*** Data to use Section Begins ***
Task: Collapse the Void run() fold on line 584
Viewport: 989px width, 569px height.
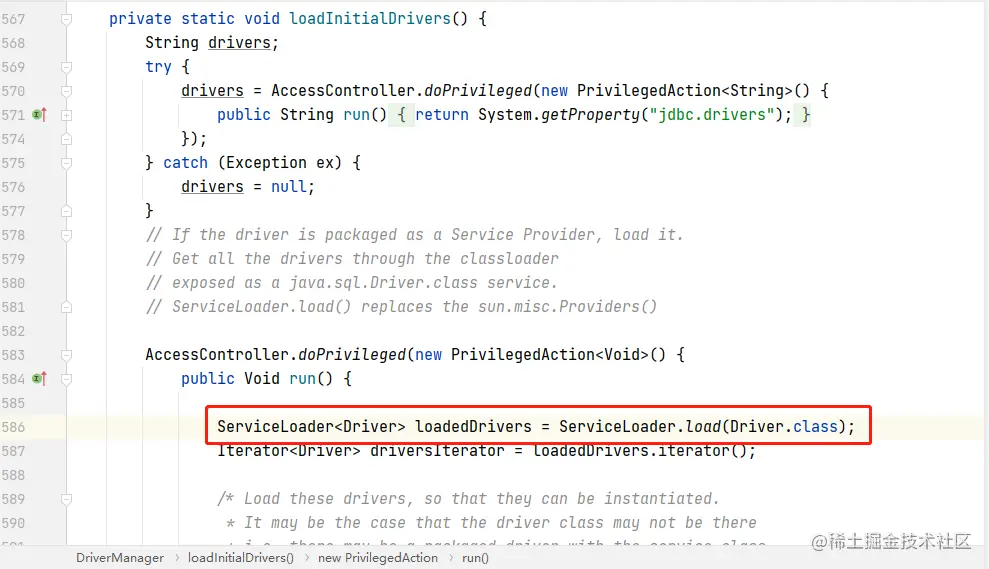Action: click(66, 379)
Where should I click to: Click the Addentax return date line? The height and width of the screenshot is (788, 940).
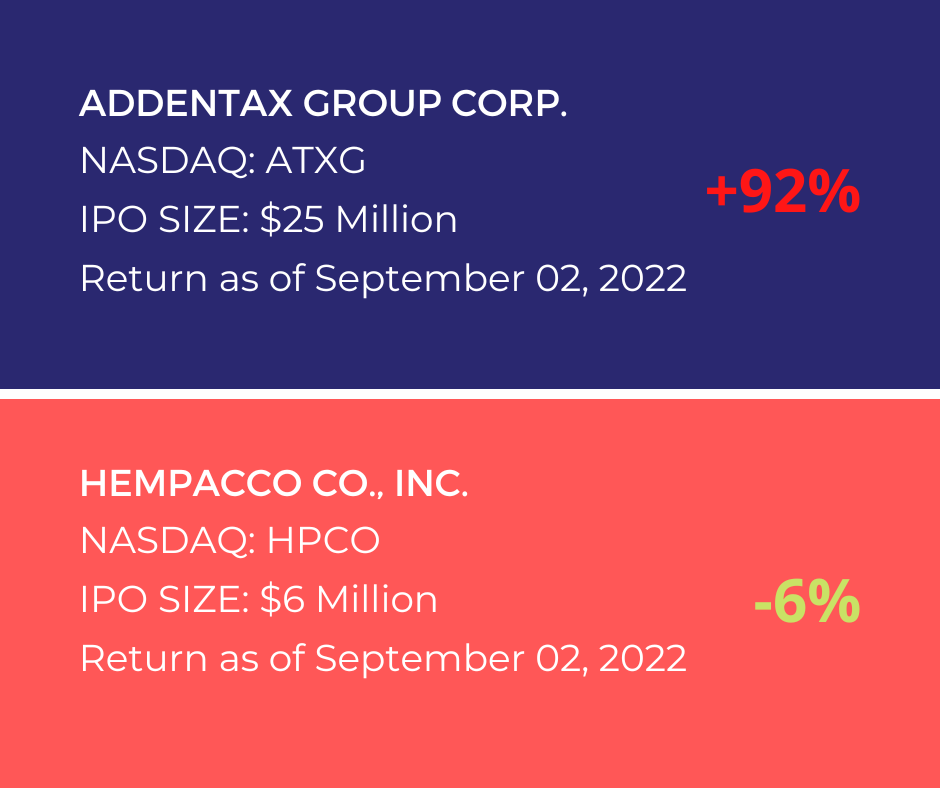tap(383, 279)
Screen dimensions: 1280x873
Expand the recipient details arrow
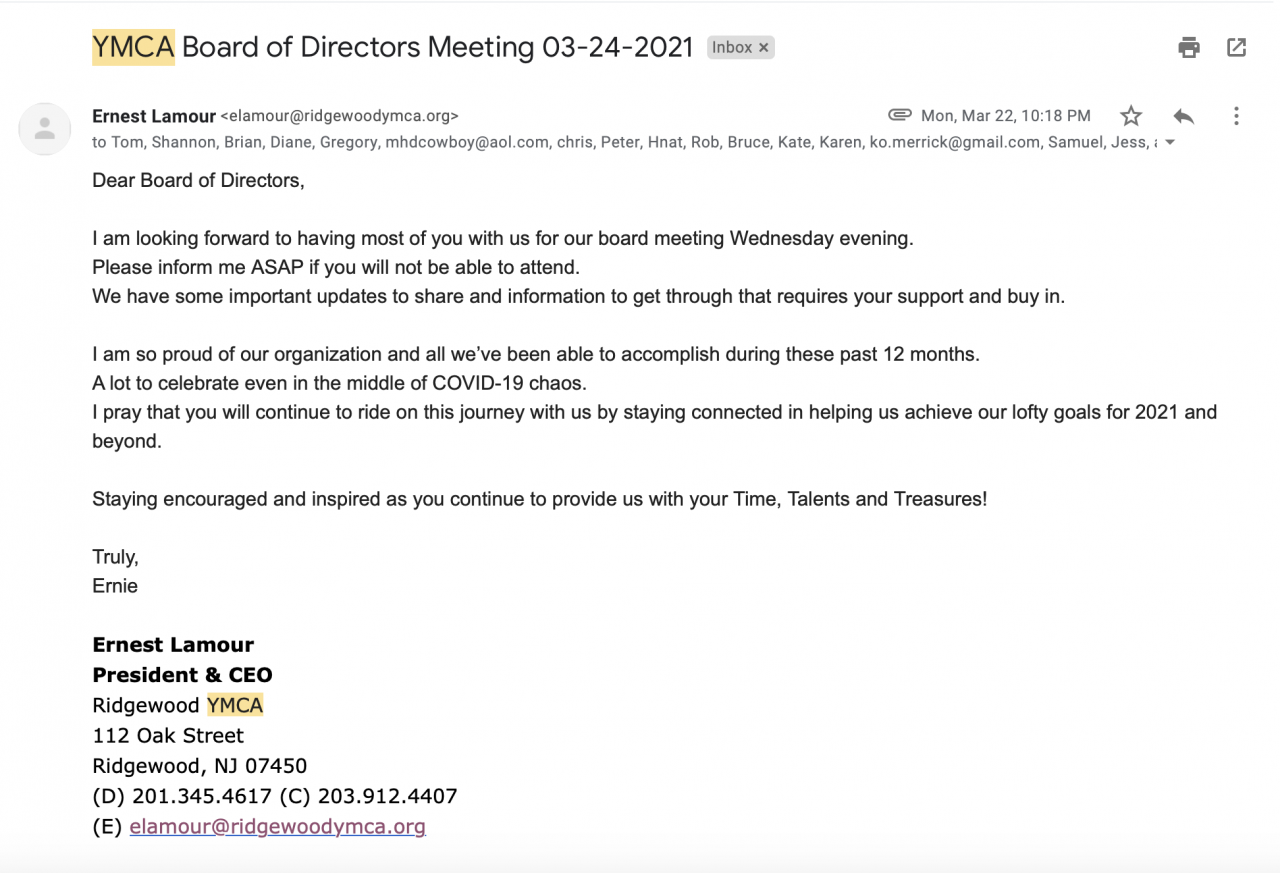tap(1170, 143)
*** Data to use Section Ends ***
*** Data to use Section Begins ***
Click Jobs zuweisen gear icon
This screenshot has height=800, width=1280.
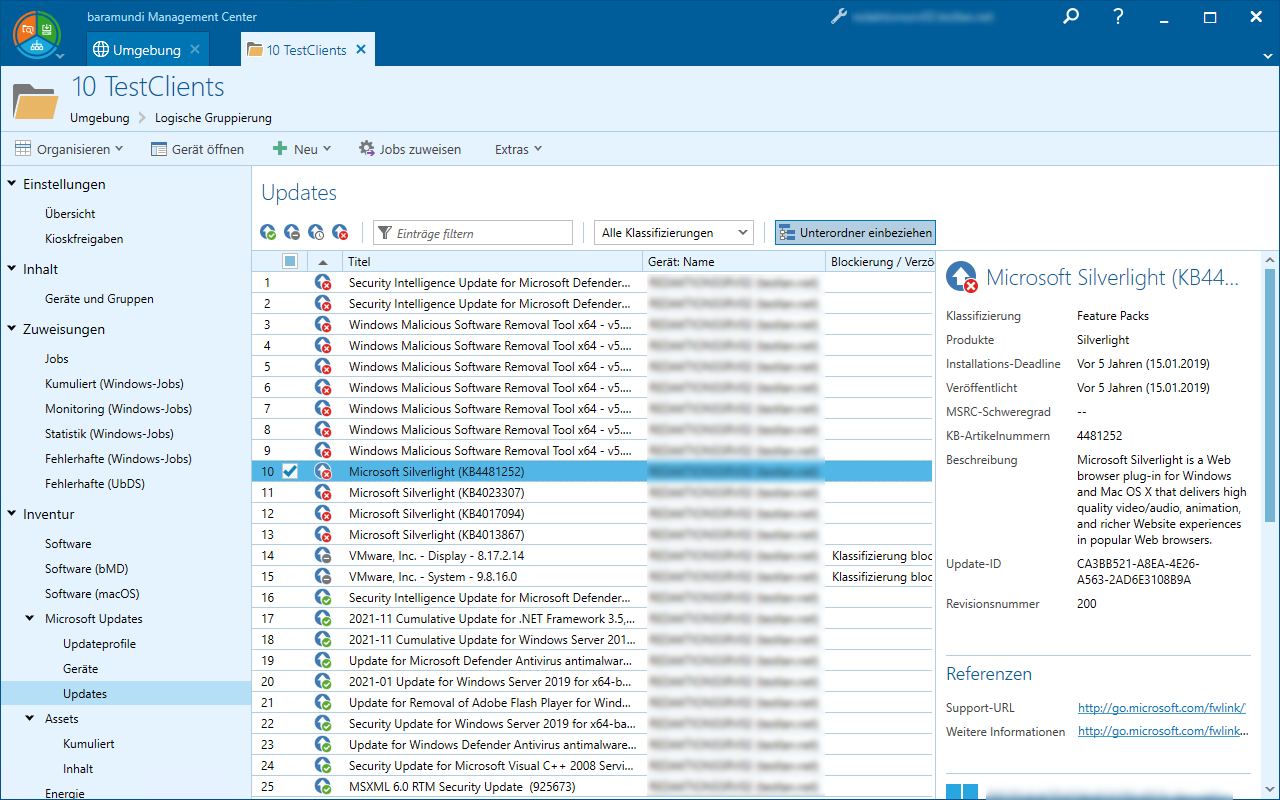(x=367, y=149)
*** Data to use Section Ends ***
*** Data to use Section Begins ***
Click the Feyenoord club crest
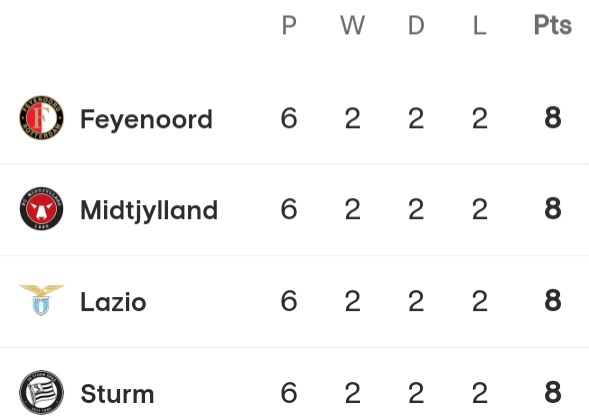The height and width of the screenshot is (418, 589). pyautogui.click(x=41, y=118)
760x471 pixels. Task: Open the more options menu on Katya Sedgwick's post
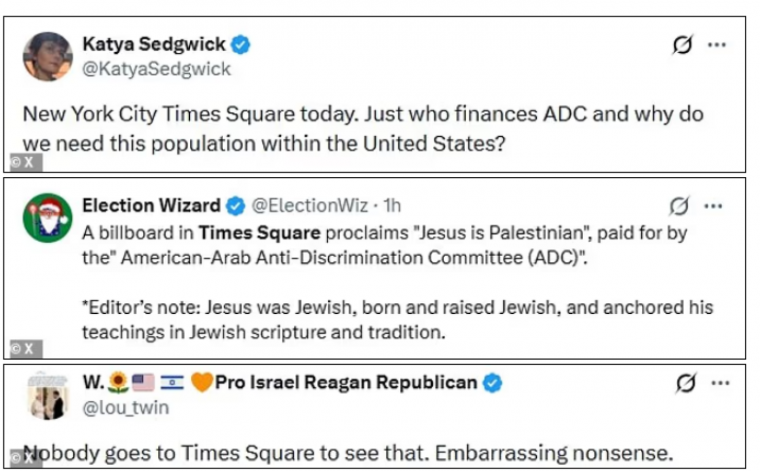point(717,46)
*** Data to use Section Ends ***
# Activity:
Repeat exactly the lines above, from the line that contains "Task: Collapse the" down through the line that contains "Screen dimensions: 1280x873". Include both of those lines and none of the pictures.

# Written reply:
Task: Collapse the Void run() fold on line 584
Viewport: 989px width, 569px height.
Action: click(66, 379)
Where should I click to: Click the Addentax return date line? The height and width of the screenshot is (788, 940).
tap(383, 279)
Screen dimensions: 1280x873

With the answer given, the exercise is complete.